Regarding the differential diagnosis – sudden infant death syndrome (SIDS)/crib death is still a leading cause of infant death and it occurs in infants who are supine. The most common age group is 4 – 16 weeks old infants. The gross and the microscopical findings in SIDS remain constant, as in normal appearing infants with good nutritional states. Intrathoracic petechial haemorrhages have an emphasis on the thymic petechiae, heavy congested lungs, liquid blood, clenched hands, empty bladder and focal nonspecific infection in the upper airways. SIDS may be traumatic or non-traumatic and it constitutes 57 % of the sudden deaths in infancy which present to the forensic community.

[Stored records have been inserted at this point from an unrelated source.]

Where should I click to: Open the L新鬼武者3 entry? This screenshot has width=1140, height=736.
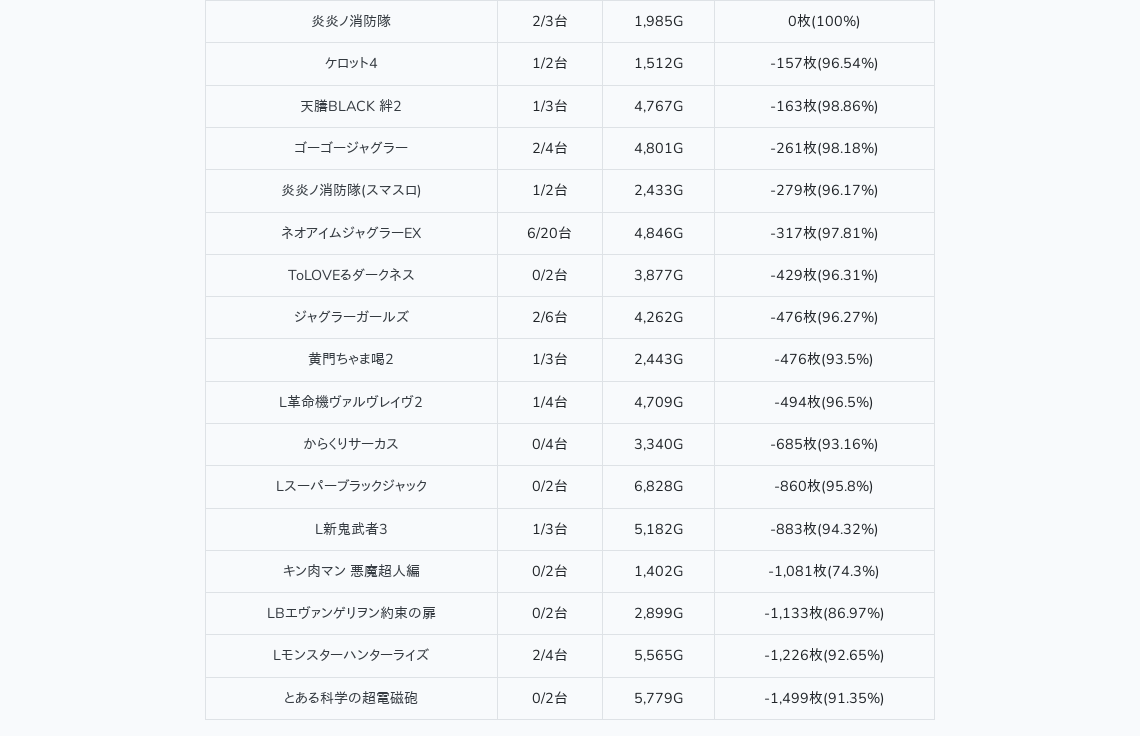pos(351,529)
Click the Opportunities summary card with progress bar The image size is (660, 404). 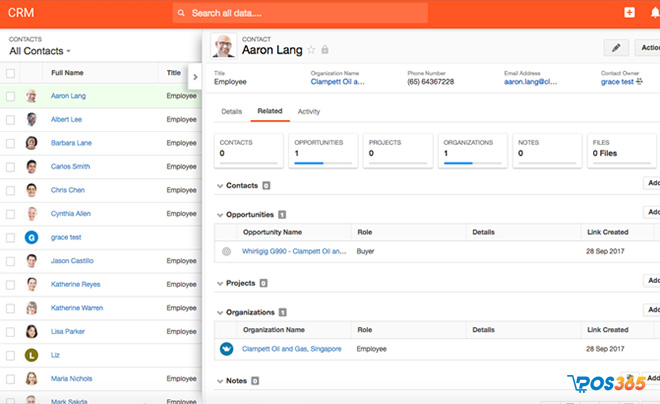click(323, 149)
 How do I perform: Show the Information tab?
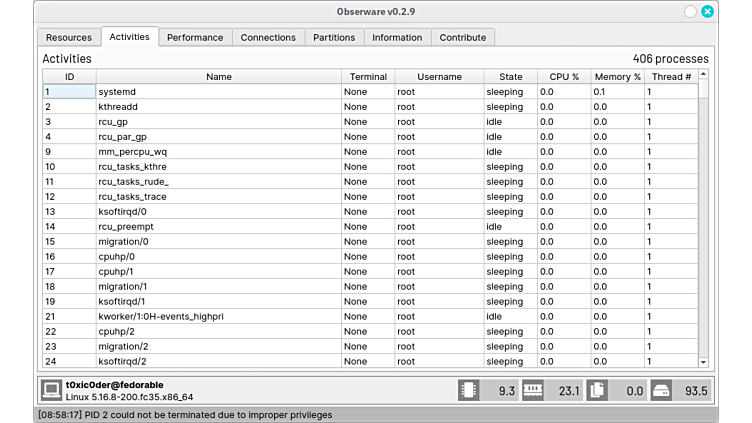pyautogui.click(x=397, y=37)
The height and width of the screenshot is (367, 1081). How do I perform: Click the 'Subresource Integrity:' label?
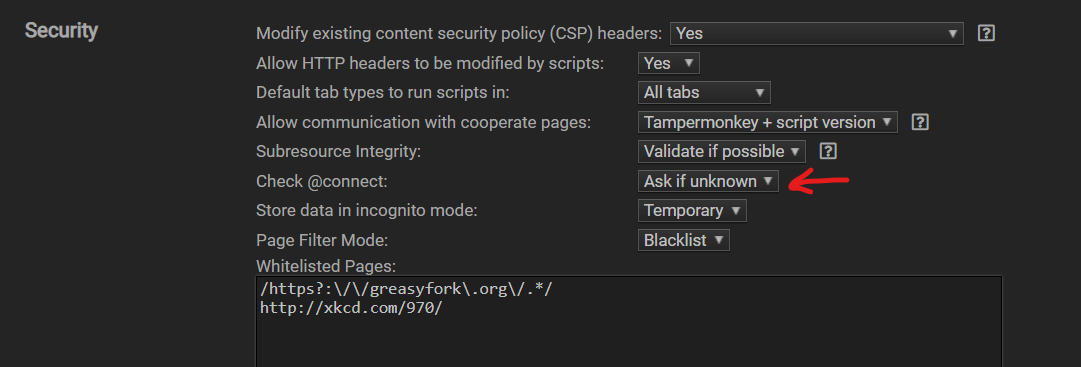click(339, 151)
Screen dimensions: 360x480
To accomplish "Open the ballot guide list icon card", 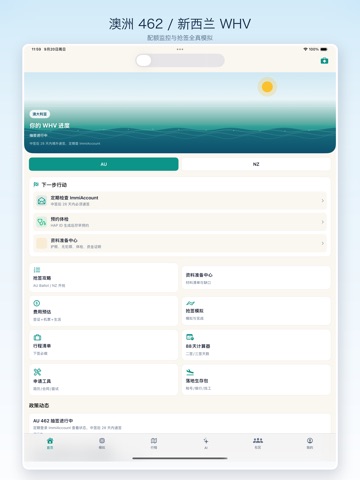I will 103,277.
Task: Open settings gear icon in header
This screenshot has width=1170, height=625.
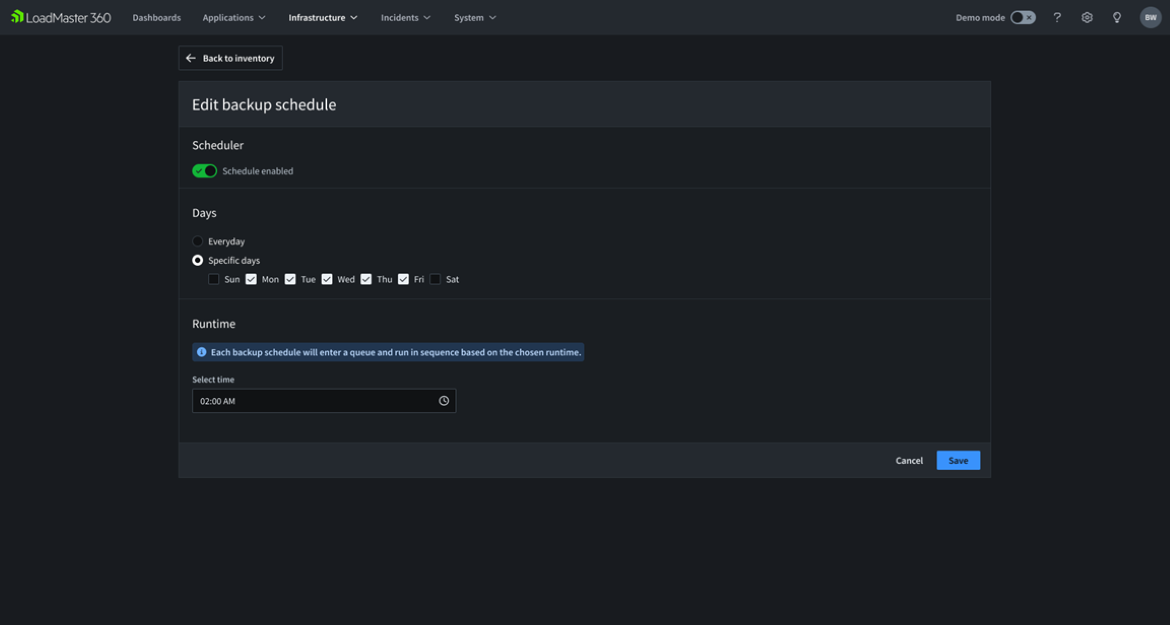Action: [x=1087, y=17]
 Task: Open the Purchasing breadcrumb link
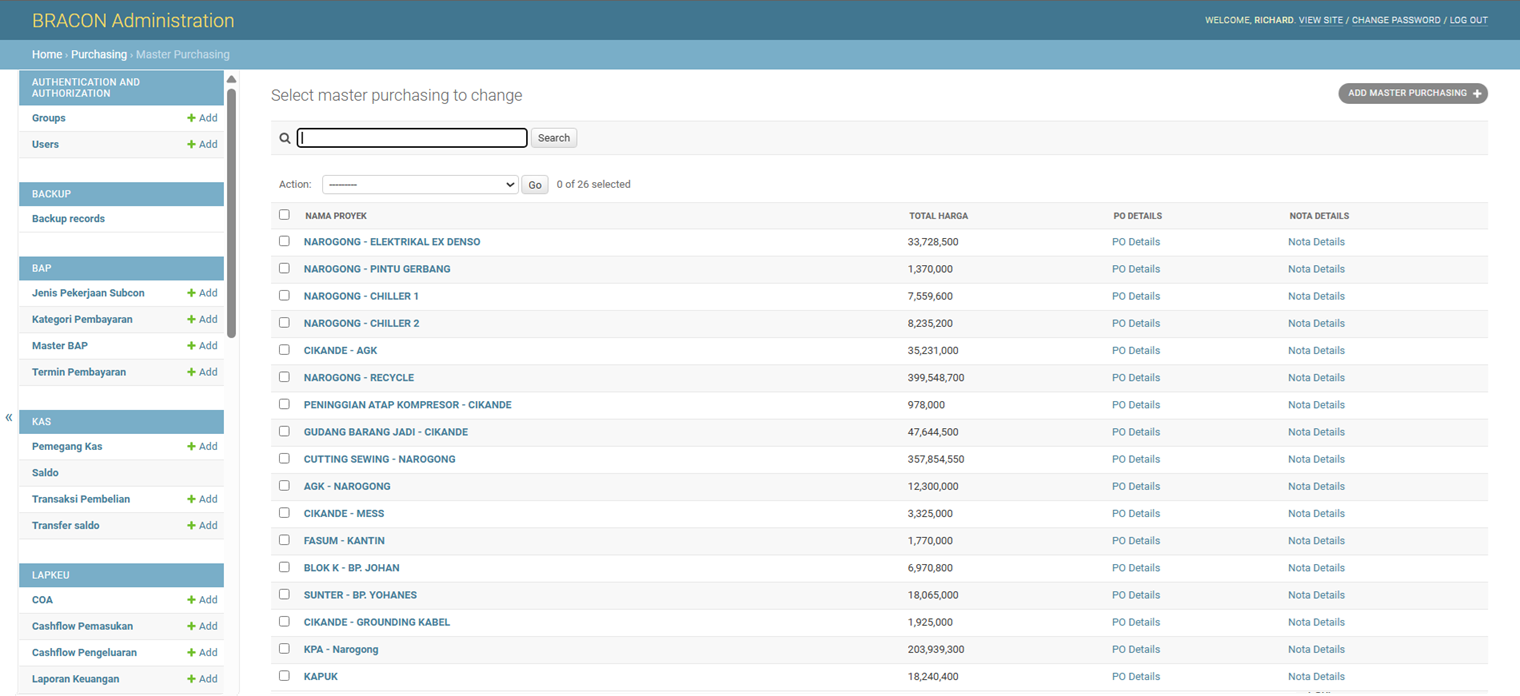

Therefore, SIDS is essentially a diagnosis of exclusion when other possibilities of diagnosis, including metabolic disorders have been ruled out.(10)
The differential diagnosis between sudden unexpected death and SIDS can be challenging to the pathologists, forensic experts and the paediatricians.(10) A thorough autopsy, review of the clinicalhistory and death scene investigation were important to diagnose SIDS.
To conclude
We presented this case to emphasize that sickle cell crisis is one of the causes of sudden unexplained infant deaths and to the highlight the role of autopsy in such cases. Another aspect is preventive programmes on a trial basis among the tribal risk population, which include a simple screening by a sickling test, and electrophoresis / HPLC. Community awareness and marriage counseling programs are also helpful in preventing sickle cell disease.